Maternal mortality is also a problem because of existing health systems. Lack of investment and poor access to resources. That’s the big bug bear of African countries. We are denied the ability to mobilize our own resources because we are not in control of the resources that we have internally. It’s always circumscribed by global financial rule or some other northern national doing the extraction. Or taxation moving out of the system. These things are all interlinked. They all compound the problems of maternal mortality. So when we tackle them, we have to tackle them in their entirety. We’re actually asking for changing the rules so that we can take control of our oil resources, our coal resources, our gas resources – and use these for the development of our own countries in a way that makes sense.

As you continue your work to ensure that SRHR is included in the development framework, what are your main priorities over the next few months?

Dangor: We need to ensure that we don’t change the 17 targets that have been identified. We had lots of negotiations to get at least acceptable language on reproductive rights.
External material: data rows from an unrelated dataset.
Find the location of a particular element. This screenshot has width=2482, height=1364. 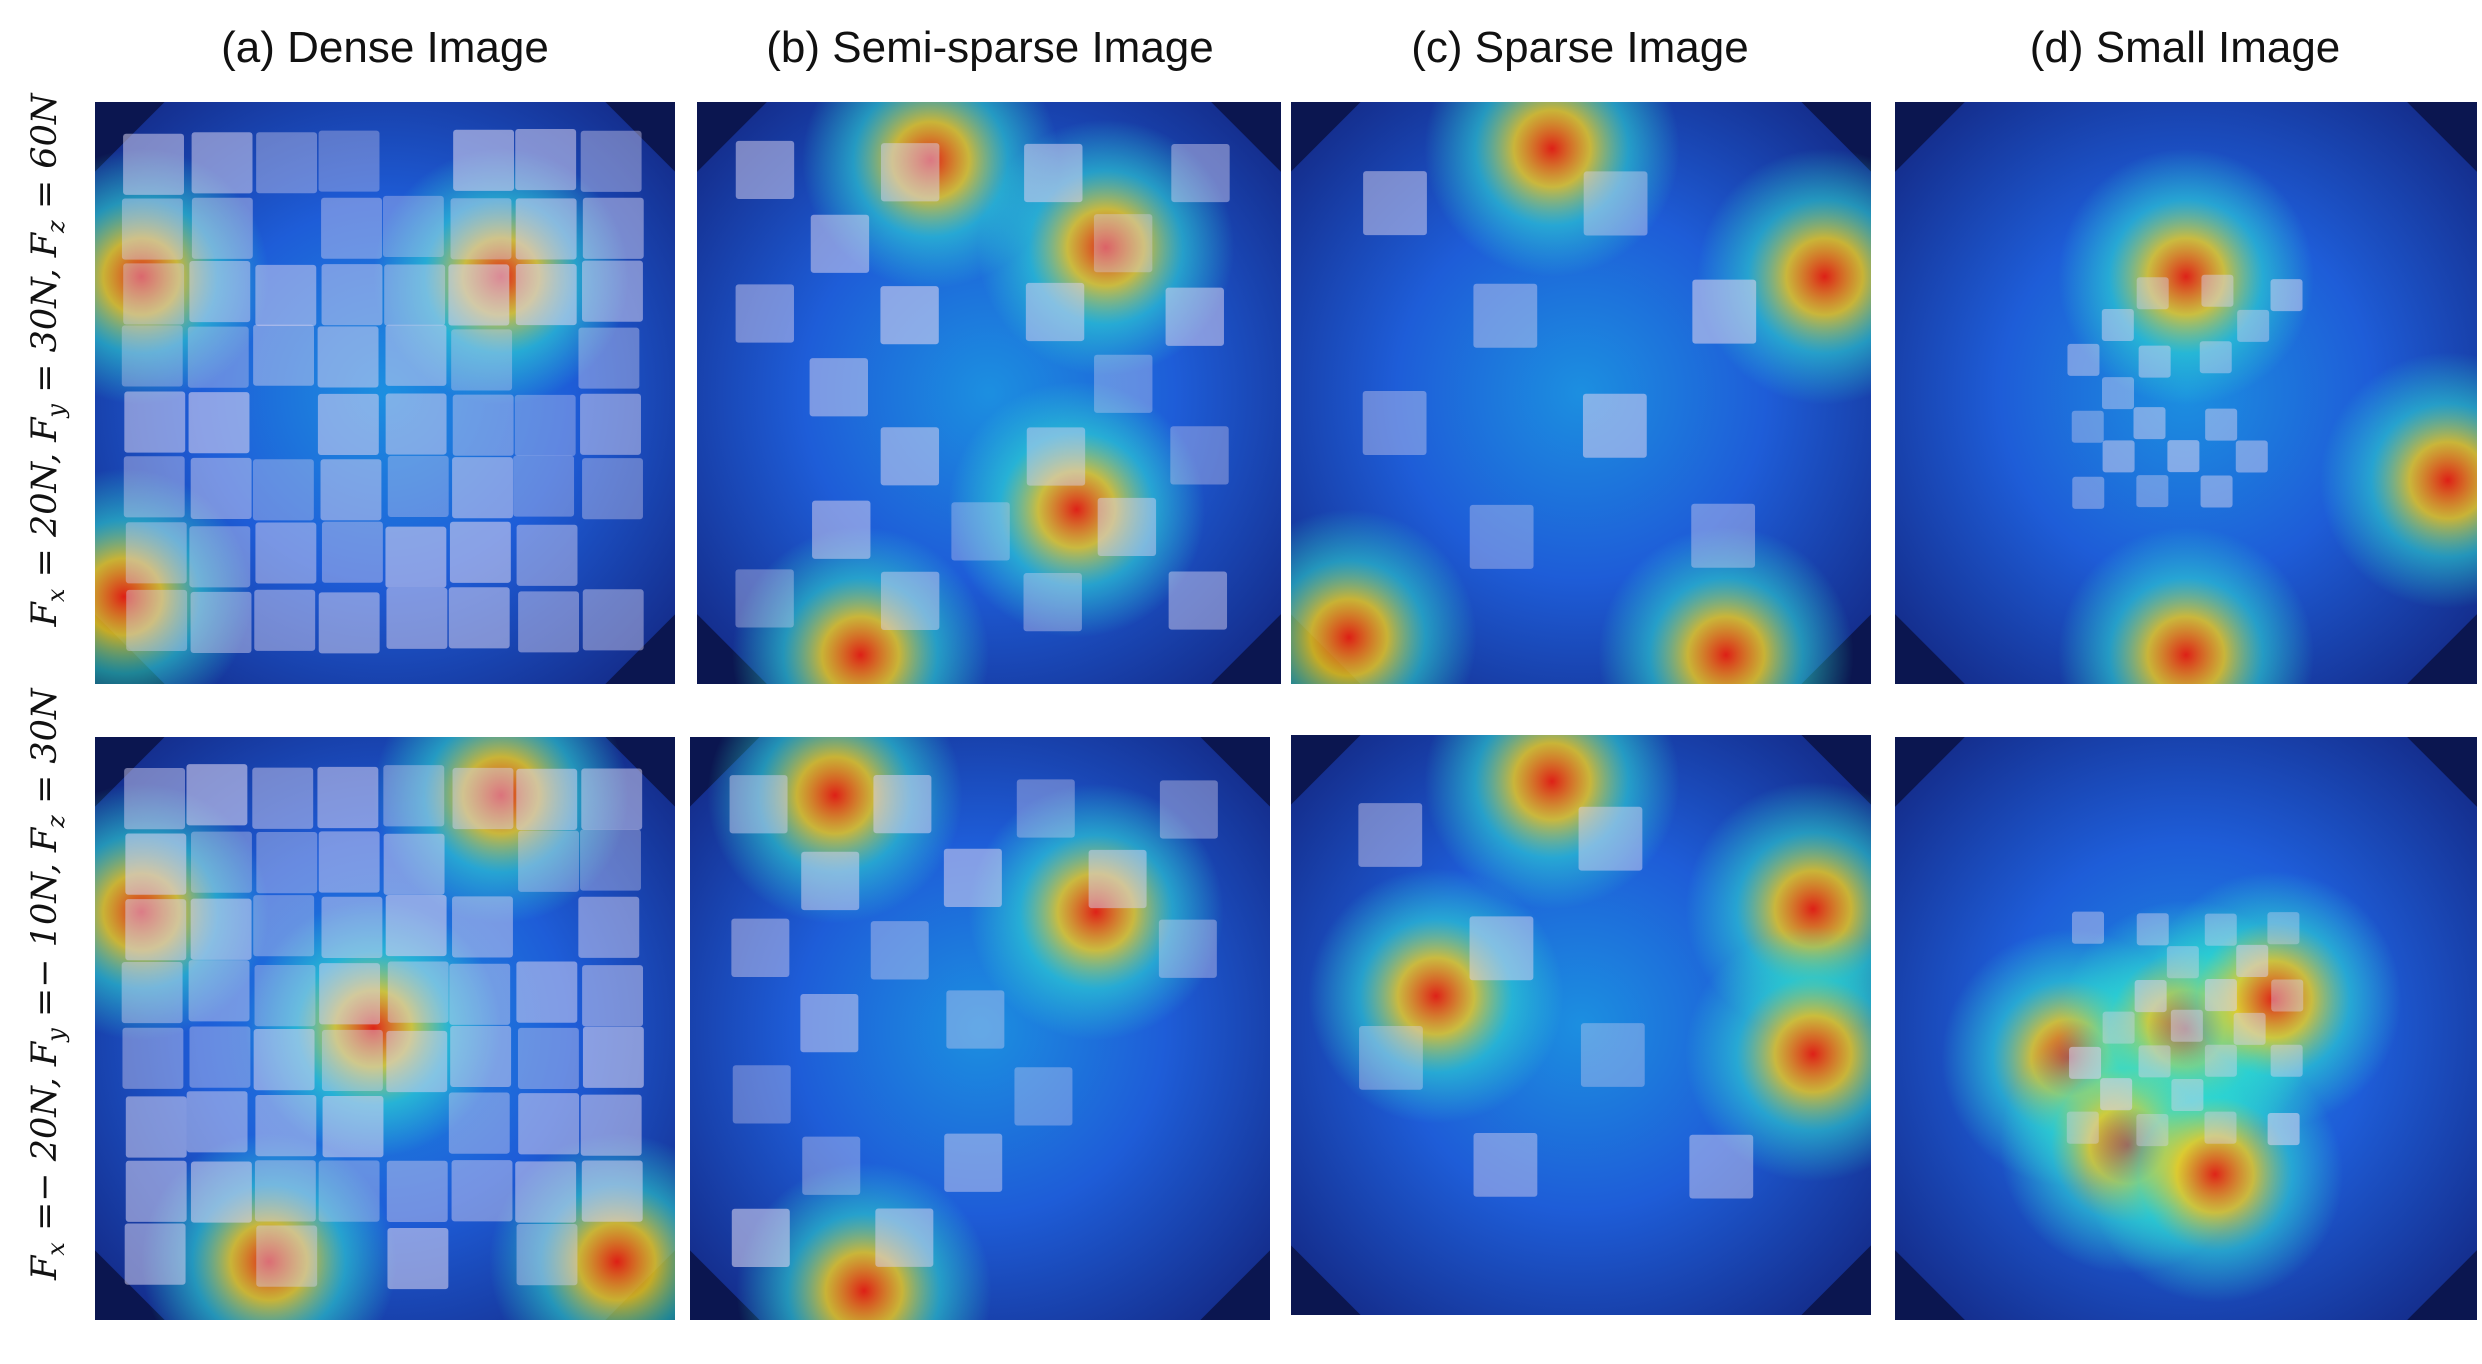

column-title-dense: (a) Dense Image is located at coordinates (385, 48).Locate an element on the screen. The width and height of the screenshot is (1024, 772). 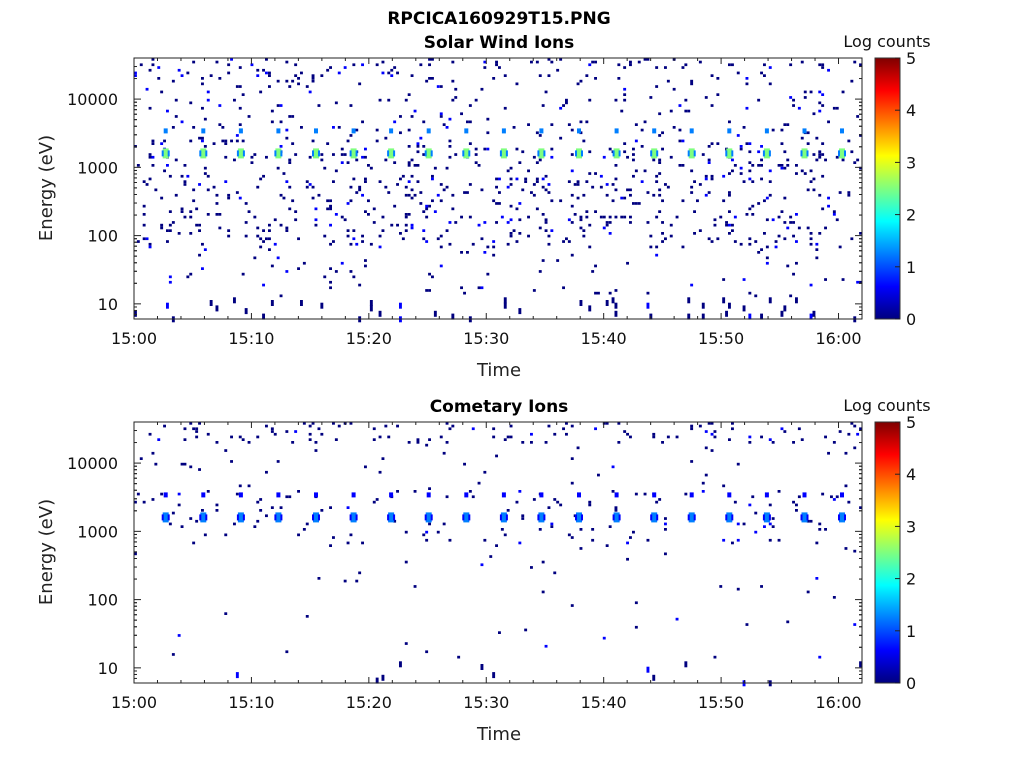
x-tick-label: 15:00 is located at coordinates (134, 702).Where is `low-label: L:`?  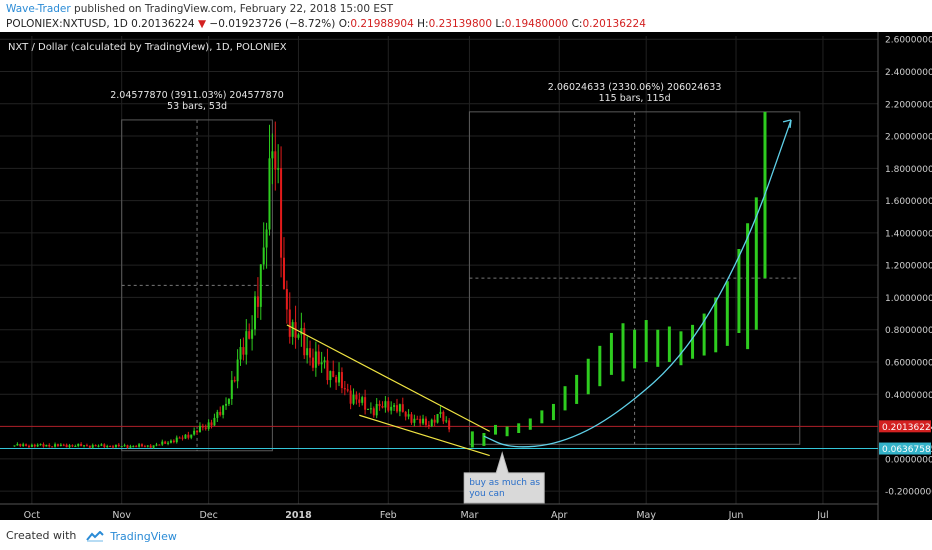
low-label: L: is located at coordinates (500, 24).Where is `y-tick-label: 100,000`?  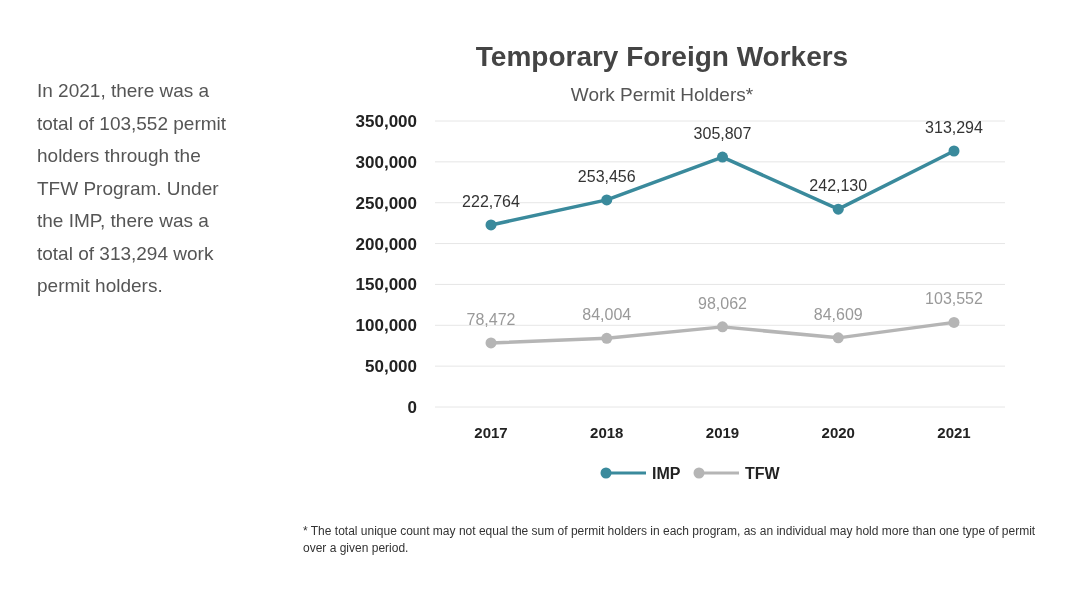
y-tick-label: 100,000 is located at coordinates (386, 326). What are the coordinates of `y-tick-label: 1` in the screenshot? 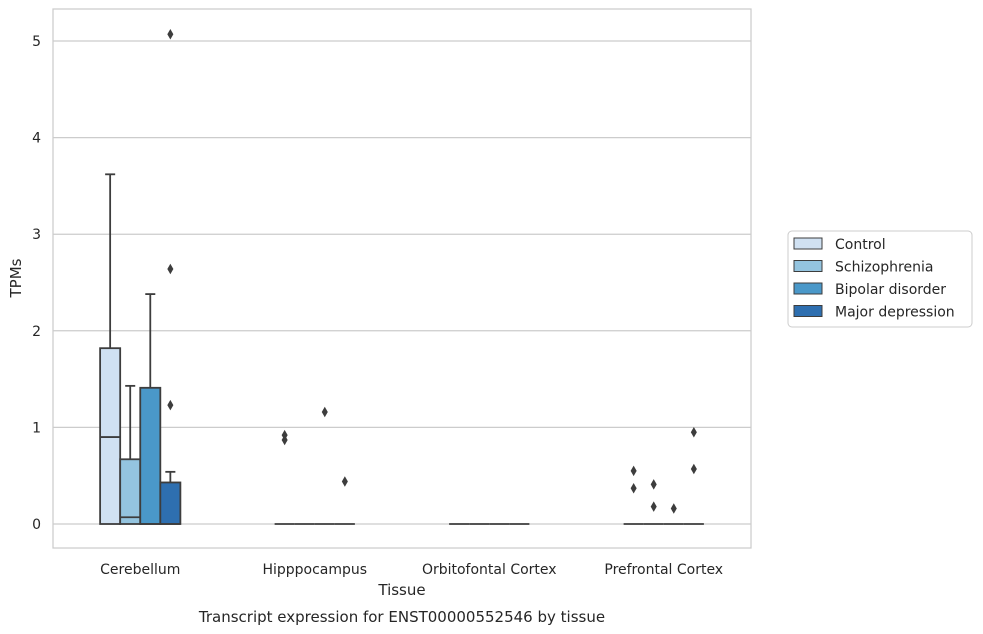 It's located at (36, 428).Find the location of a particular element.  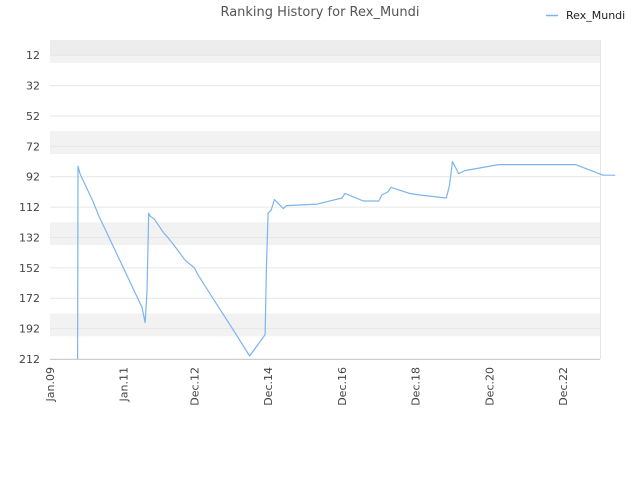

x-tick-label: Jan.09 is located at coordinates (50, 384).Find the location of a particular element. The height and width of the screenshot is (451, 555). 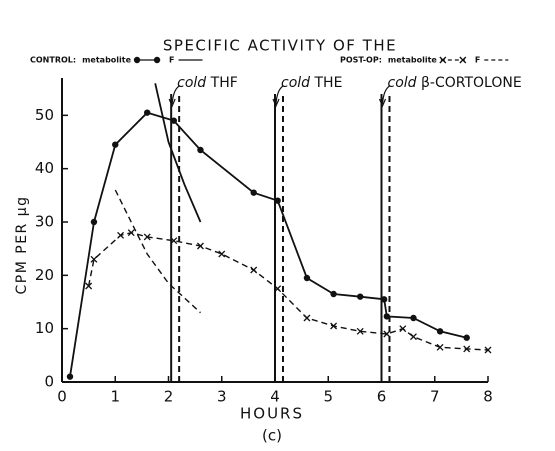

annotation-label: cold THE is located at coordinates (312, 83).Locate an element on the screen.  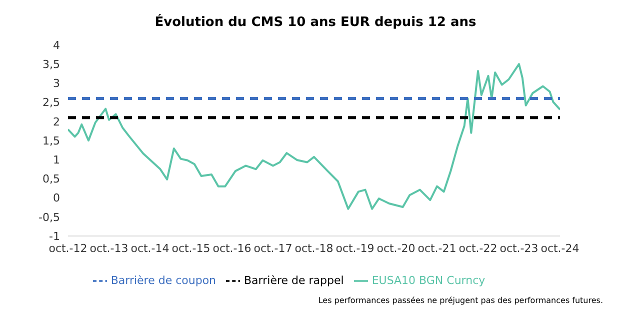
x-tick-label: oct.-21 is located at coordinates (437, 248).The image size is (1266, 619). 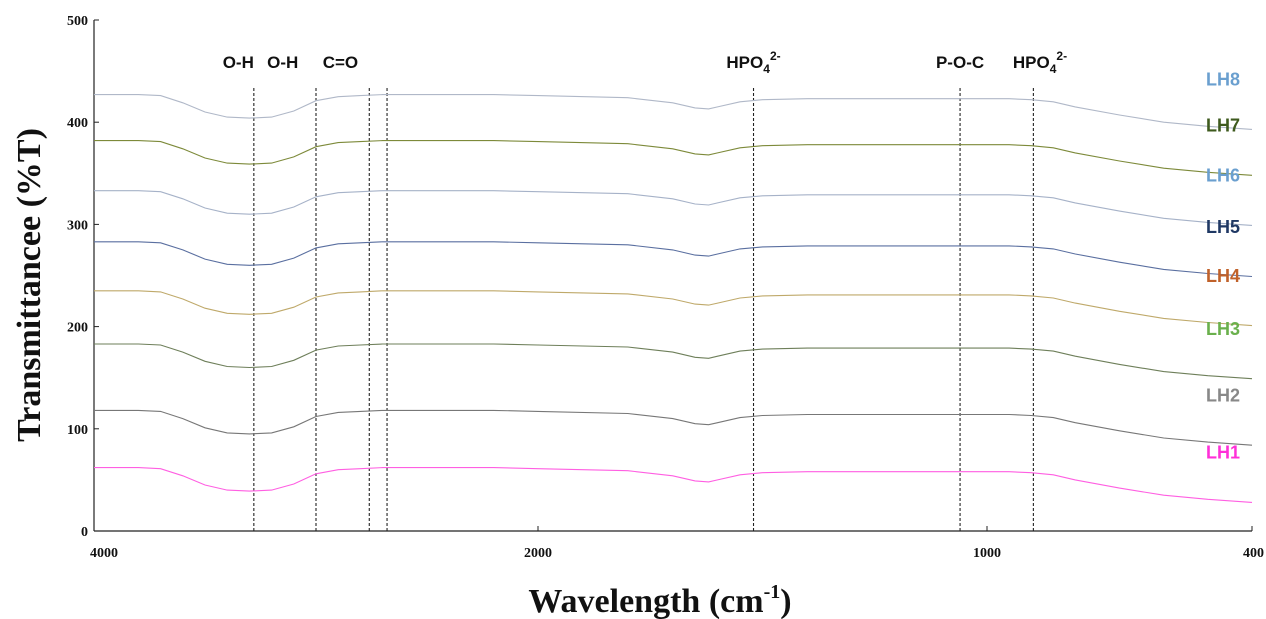 I want to click on series-line-lh7, so click(x=674, y=158).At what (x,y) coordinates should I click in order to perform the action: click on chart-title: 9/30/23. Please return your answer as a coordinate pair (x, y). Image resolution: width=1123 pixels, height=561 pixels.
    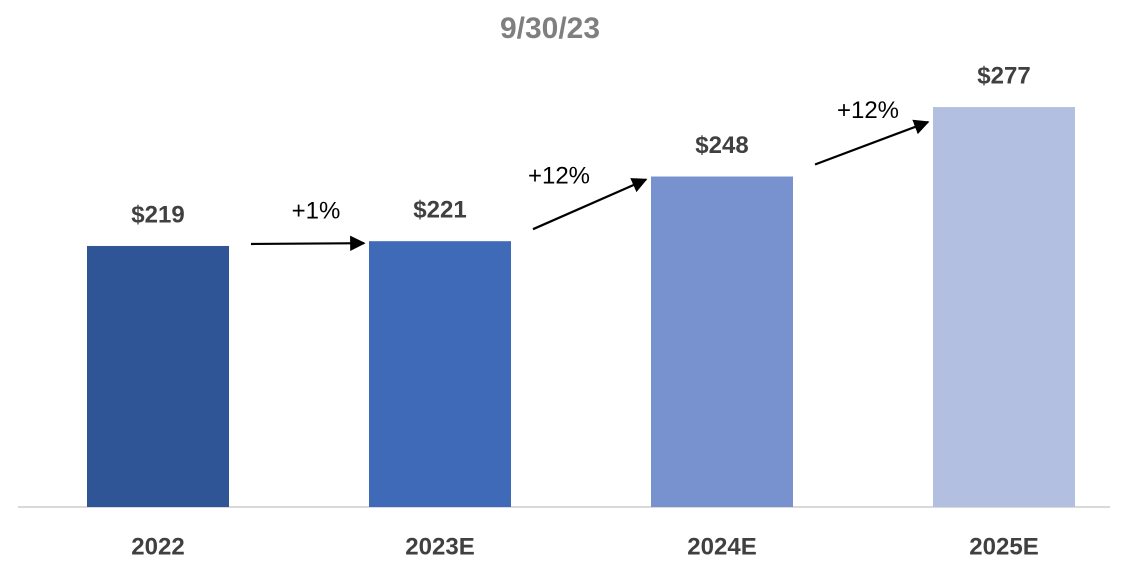
    Looking at the image, I should click on (550, 28).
Now, we need to look at those indicators, look at how we refine them to ensure delivery. For example, comprehensive sexuality education is a key component of SRHR. Unsafe abortion as a target must be dealt with. One of the indicators needs to talk about reducing maternal mortality and morbidity linked to unsafe abortion.

Kissi: I agree that the 17 goals provide a very solid basis. In my ideal world, there would be an opportunity to open up a bit, to include more of the issues that affect young people. I don’t think we have succeeded in prioritizing youth in the new framework.